Developer API
Speech & Sound
Text-to-speech and sound effect generation with the Kolbo API.
Convert text to speech or generate sound effects using ElevenLabs and other providers.
List Voices
Discover available voices before generating speech. Returns both platform preset voices and your custom cloned/designed voices.
Endpoint
GET /api/v1/voicesQuery Parameters
| Parameter | Type | Description |
|---|---|---|
provider | string | Filter by provider (e.g., "elevenLabs", "google") |
language | string | Filter by language name or code (e.g., "English", "en-US") |
gender | string | Filter by gender (e.g., "Female", "Male") |
Example
curl https://api.kolbo.ai/api/v1/voices?gender=Female \
-H "X-API-Key: kolbo_live_..."Response
{
"success": true,
"voices": [
{
"voice_id": "EXAVITQu4vr4xnSDxMaL",
"name": "Rachel",
"provider": "elevenLabs",
"language": "English",
"language_code": "en-US",
"gender": "Female",
"accent": "American",
"preview_url": "https://...",
"styles": ["conversational", "calm"],
"custom": false
},
{
"voice_id": "custom_abc123",
"name": "My Cloned Voice",
"provider": "elevenlabs",
"language": "auto",
"language_code": null,
"gender": null,
"accent": null,
"preview_url": null,
"styles": [],
"custom": true
}
],
"count": 152
}Use the voice_id from this response as the voice parameter in the speech endpoint.
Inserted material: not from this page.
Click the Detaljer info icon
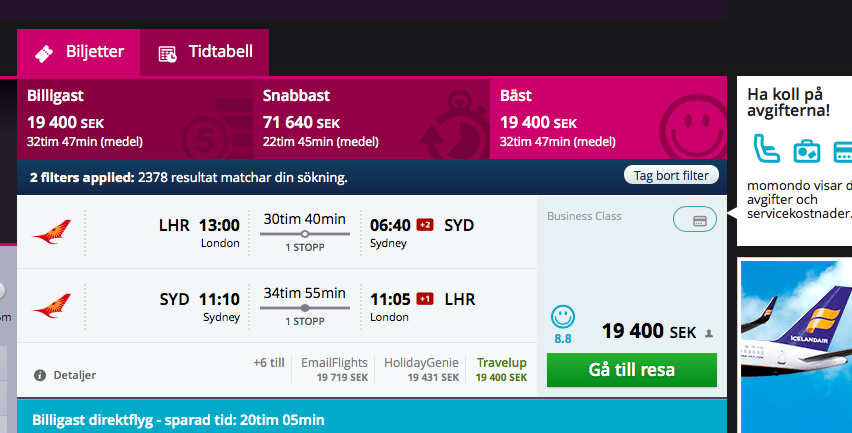pos(40,375)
You can also pass a voice name (e.g., "Rachel") and the API will resolve it automatically.
Text to Speech
Endpoint
POST /api/v1/generate/speechRequest Body
| Field | Type | Required | Description |
|---|---|---|---|
text | string | Yes | Text to convert to speech |
voice | string | No | Voice ID or name (default: "Rachel") |
model | string | No | TTS model (default: "eleven_v3") |
language | string | No | Language code, e.g. "en-US", "he-IL" (default: "en-US") |
Example
curl -X POST https://api.kolbo.ai/api/v1/generate/speech \
-H "X-API-Key: kolbo_live_..." \
-H "Content-Type: application/json" \
-d '{
"text": "Welcome to Kolbo AI, the all-in-one creative platform.",
"voice": "Rachel",
"language": "en-US"
}'Response
Generation Started
{
"success": true,
"generation_id": "tts123",
"type": "speech",
"model": "eleven_v3",
"credits_charged": 2,
"poll_url": "/api/v1/generate/tts123/status",
"poll_interval_hint": 3
}Completed Status
{
"success": true,
"generation_id": "tts123",
"state": "completed",
"progress": 100,
"result": {
"urls": ["https://cdn.kolbo.ai/audio/..."],
"model": "eleven_v3",
"voice": "Rachel",
"duration": 4.5
}
}Credits
Speech credits are character-based: ceil(text.length / 100) x model.credit
For example, a 250-character text with a model that costs 1 credit per 100 chars: ceil(250 / 100) x 1 = 3 credits.
Sound Effects
Endpoint
POST /api/v1/generate/soundRequest Body
| Field | Type | Required | Description |
|---|---|---|---|
prompt | string | Yes | Description of the sound effect |
duration | number | No | Duration in seconds (omit for auto) |
Example
curl -X POST https://api.kolbo.ai/api/v1/generate/sound \
-H "X-API-Key: kolbo_live_..." \
-H "Content-Type: application/json" \
-d '{"prompt": "Thunder clap followed by heavy rain"}'Response
Generation Started
{
"success": true,
"generation_id": "snd123",
"type": "sound",
"model": "auto",
"credits_charged": 5,
"poll_url": "/api/v1/generate/snd123/status",
"poll_interval_hint": 5
}Completed Status
{
"success": true,
"generation_id": "snd123",
"state": "completed",
"progress": 100,
"result": {
"urls": ["https://cdn.kolbo.ai/audio/..."],
"model": "elevenlabs-sound",
"duration": 8
}
}Tips
- Speech generation is fast (5-30 seconds)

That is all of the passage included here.